BAD ASPECTS: It clearly says that you cannot promote a business, and yet everyone does. But, that clause means that they can kick you off if you do so. P 1 & 2 of the 'prohibited activities' on the acceptable use policy is exhausting to read. It also has undefined words like "hateful", "harassing", "abusive", "offensive", etc. which are wholly subjective, and therefore unfair. It is not clear at all what you can or cannot say. Terms are different depending where you live. Can't use WeChat if previously terminated. And as a former public defender, whenever I see a blanket lifetime ban on anyone who is a convicted sex offender, I cringe, because many such 'offenders' are harmless and of no threat to any adult or child. While I of course want a true sexual predator to be vetted (and denied, if appropriate), due to the often arbitrary nature of sex offender convictions, this should really be a case by case issue.

GOOD ASPECTS: You can't impersonate others.

The Right to Control My Intellectual Property 2 out of 5

BAD ASPECTS: they can modify anything you post and can distribute to any third parties. China doesn't have a great copyright and trademark protection record, though that is improving in recent years.

GOOD ASPECTS: All content owned by you. But, see above.

The Right to Sue 1 out of 5

Laws of Hong Kong Special Administrative Region.

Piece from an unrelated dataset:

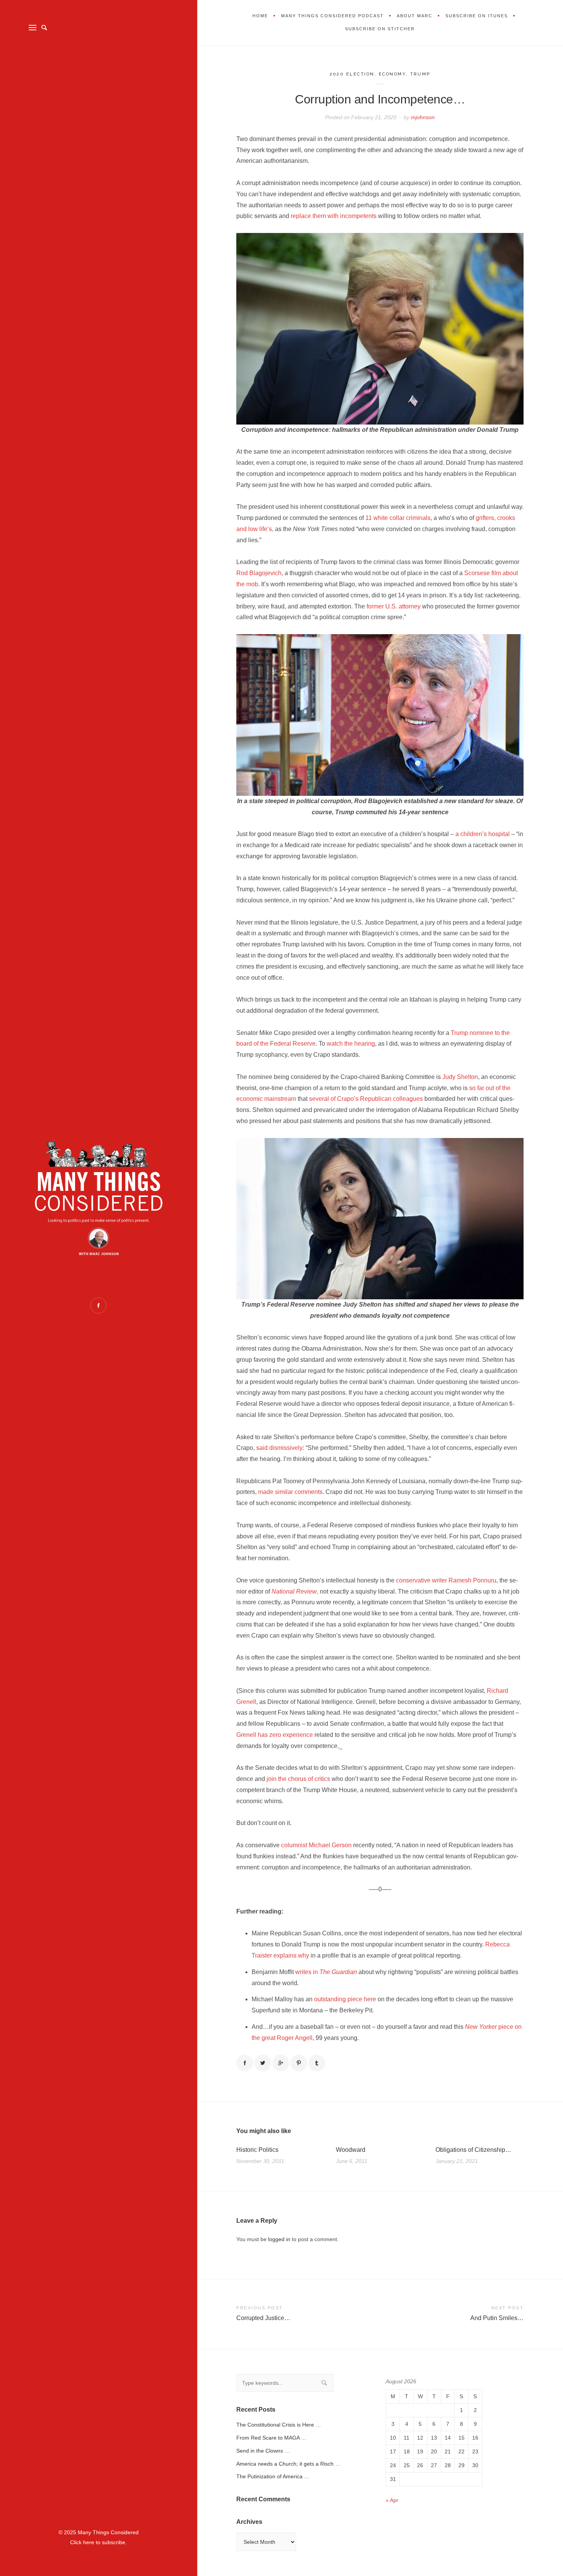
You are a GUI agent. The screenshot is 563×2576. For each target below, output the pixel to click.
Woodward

BAD ASPECTS: You fully waive your right to sue in court.

GOOD ASPECTS: In some jurisdictions, you may still be able to bring a case in Small Claims Court locally.

The Right to Low-Cost Arbitration 2 out of 5

BAD ASPECTS: You are forced to arbitrate. Must be in Hong Kong via the Hong Kong International Arbitration Centre.

GOOD ASPECTS: Arbitration will be in English. :D

The Right to Join a Class Action 1 out of 5

BAD ASPECTS: While not expressly waived, all issues must be brought via arbitration.

GOOD ASPECTS: Not expressly waived.

The Right to No Hidden Terms or Fees 2 out of 5

BAD ASPECTS: No refunds, but this is not clear upfront. Way too long!

GOOD ASPECTS: It's otherwise free, as long as you don't buy anything.

The Right to Fair Process & To Be Heard 1 out of 5

BAD ASPECTS: Can block or remove anyone or anything.

GOOD ASPECTS: While they (like most of these polices) offer no warranties, it's interesting that they do accept responsibility for fraud, death, personal injury, gross negligence, willful misconduct, etc caused by them. That's very surprising (in a good way). On p11: "Nothing in these terms limits or excludes any of your statutory rights in your jurisdiction".

The Right to Appeal & The Right to Return 0 out of 5

BAD ASPECTS: There is no right to appeal, and no right to return.


The Right to Reasonable Terms 1 out of 5

BAD ASPECTS: Too many policies that you have to read: Terms of Service, Acceptable Use, Privacy Policy, Sticker License Agreement, Chat History Backup Agreement, and more. Way too long and cumbersome!

GOOD ASPECTS: It's hard to find. It's free?

Historical Fairness 5.56 out of 10
Historical User Ratings 10.0 out of 10
Historical Lack of Lawsuits or Arbitrations 10.0 out of 10
Public Placement of TOS Fairness Score & Link 20.0 out of 20
Total Rating 55.56 out of 100
Additional Note

Emails: policy@wechat.com; eufeedback@wechat.com; I wish they would be more clear what information is actually shared with the government of China. I know: all of it. But precisely, what is the government actually doing with this info?

Ways to improve

1. Be more transparent. See 'additional note' above.
2. More people should know that there are different TOS terms for different nationalities and in different places.
3. Clarify the 'you cannot promote a business on WeChat' policy, because you know that everyone does so.
4. You should explain how China's IP policies and lax laws affect users.
5. You should explain how and if Singapore laws come into play at all.
6. You should explain to non-Chinese users the main ways that the terms differ for both parties.
7. You should allow people to sue, and from their home cities, worldwide. Arbitration should also be permitted worldwide.
8. You need to make it clear up front that there are no refunds.
9. Establish fair process and a right to be heard.
10. Establish an appeals process and a right to return.
11. Add your TOS rating and link to your TOS page as outlined in our guidelines. You currently are being given all 20 points.